Try it
All of the data is to be copied without a single change.

(Saved entries)
↓↓↓
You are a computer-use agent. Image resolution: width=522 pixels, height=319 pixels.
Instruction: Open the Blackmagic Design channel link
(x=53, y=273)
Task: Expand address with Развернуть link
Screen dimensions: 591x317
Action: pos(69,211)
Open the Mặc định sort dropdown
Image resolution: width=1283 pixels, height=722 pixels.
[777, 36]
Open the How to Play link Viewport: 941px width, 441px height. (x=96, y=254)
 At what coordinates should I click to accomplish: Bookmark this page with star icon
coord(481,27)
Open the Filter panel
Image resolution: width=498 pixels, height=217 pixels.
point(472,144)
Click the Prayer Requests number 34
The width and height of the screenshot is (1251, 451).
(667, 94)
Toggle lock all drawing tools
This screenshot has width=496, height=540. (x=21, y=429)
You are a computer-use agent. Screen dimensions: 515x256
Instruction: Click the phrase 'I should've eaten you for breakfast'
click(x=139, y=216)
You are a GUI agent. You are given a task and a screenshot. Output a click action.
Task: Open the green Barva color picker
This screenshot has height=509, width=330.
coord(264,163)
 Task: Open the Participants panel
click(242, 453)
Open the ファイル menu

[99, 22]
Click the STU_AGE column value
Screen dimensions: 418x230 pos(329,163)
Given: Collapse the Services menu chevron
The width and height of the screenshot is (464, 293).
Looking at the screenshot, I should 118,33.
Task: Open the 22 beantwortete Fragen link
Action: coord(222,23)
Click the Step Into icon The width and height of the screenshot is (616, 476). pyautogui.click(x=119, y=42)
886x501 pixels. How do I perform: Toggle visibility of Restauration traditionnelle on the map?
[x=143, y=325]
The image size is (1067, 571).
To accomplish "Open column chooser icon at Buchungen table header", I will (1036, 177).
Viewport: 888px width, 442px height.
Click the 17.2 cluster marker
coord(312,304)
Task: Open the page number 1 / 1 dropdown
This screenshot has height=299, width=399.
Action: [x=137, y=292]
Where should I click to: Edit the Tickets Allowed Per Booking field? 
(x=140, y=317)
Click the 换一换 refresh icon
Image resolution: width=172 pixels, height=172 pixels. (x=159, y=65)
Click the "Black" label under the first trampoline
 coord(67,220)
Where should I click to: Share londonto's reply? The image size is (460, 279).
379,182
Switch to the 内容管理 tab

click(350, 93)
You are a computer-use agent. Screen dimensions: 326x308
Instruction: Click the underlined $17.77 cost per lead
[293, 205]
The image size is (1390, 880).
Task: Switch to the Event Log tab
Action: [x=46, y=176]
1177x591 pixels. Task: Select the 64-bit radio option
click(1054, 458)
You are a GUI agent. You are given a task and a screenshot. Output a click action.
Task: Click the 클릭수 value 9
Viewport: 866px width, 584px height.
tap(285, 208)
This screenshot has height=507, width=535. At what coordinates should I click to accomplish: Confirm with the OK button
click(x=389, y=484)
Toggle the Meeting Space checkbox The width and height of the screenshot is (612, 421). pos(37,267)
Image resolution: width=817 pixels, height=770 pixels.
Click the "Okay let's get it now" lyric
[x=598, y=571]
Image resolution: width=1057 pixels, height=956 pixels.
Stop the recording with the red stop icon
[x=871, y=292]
↑↑↑
Result for this exercise
You are a computer-use agent. Image resolution: width=522 pixels, height=319 pixels.
Instruction: Open the Blackmagic Design channel link
(x=53, y=273)
Task: Expand address with Развернуть link
Screen dimensions: 591x317
Action: pos(69,211)
Open the Mặc định sort dropdown
Image resolution: width=1283 pixels, height=722 pixels.
[777, 36]
Open the How to Play link Viewport: 941px width, 441px height. (x=96, y=254)
 At what coordinates should I click to accomplish: Bookmark this page with star icon
coord(481,27)
Open the Filter panel
Image resolution: width=498 pixels, height=217 pixels.
point(472,144)
Click the Prayer Requests number 34
The width and height of the screenshot is (1251, 451).
(667, 94)
Toggle lock all drawing tools
This screenshot has width=496, height=540. (x=21, y=429)
You are a computer-use agent. Screen dimensions: 515x256
Instruction: Click the phrase 'I should've eaten you for breakfast'
click(x=139, y=216)
You are a GUI agent. You are given a task and a screenshot. Output a click action.
Task: Open the green Barva color picker
This screenshot has height=509, width=330.
coord(264,163)
 Task: Open the Participants panel
click(242, 453)
Open the ファイル menu

[99, 22]
Click the STU_AGE column value
Screen dimensions: 418x230 pos(329,163)
Given: Collapse the Services menu chevron
The width and height of the screenshot is (464, 293).
Looking at the screenshot, I should 118,33.
Task: Open the 22 beantwortete Fragen link
Action: coord(222,23)
Click the Step Into icon The width and height of the screenshot is (616, 476). pyautogui.click(x=119, y=42)
886x501 pixels. How do I perform: Toggle visibility of Restauration traditionnelle on the map?
[x=143, y=325]
The image size is (1067, 571).
To accomplish "Open column chooser icon at Buchungen table header", I will (1036, 177).
Viewport: 888px width, 442px height.
Click the 17.2 cluster marker
coord(312,304)
Task: Open the page number 1 / 1 dropdown
This screenshot has height=299, width=399.
Action: [x=137, y=292]
Where should I click to: Edit the Tickets Allowed Per Booking field? 
(x=140, y=317)
Click the 换一换 refresh icon
Image resolution: width=172 pixels, height=172 pixels. (x=159, y=65)
Click the "Black" label under the first trampoline
 coord(67,220)
Where should I click to: Share londonto's reply? The image size is (460, 279).
379,182
Switch to the 内容管理 tab

click(350, 93)
You are a computer-use agent. Screen dimensions: 326x308
Instruction: Click the underlined $17.77 cost per lead
[293, 205]
The image size is (1390, 880).
Task: Switch to the Event Log tab
Action: [x=46, y=176]
1177x591 pixels. Task: Select the 64-bit radio option
click(1054, 458)
You are a GUI agent. You are given a task and a screenshot. Output a click action.
Task: Click the 클릭수 value 9
Viewport: 866px width, 584px height.
tap(285, 208)
This screenshot has height=507, width=535. At what coordinates should I click to accomplish: Confirm with the OK button
click(x=389, y=484)
Toggle the Meeting Space checkbox The width and height of the screenshot is (612, 421). pos(37,267)
Image resolution: width=817 pixels, height=770 pixels.
Click the "Okay let's get it now" lyric
[x=598, y=571]
Image resolution: width=1057 pixels, height=956 pixels.
Stop the recording with the red stop icon
[x=871, y=292]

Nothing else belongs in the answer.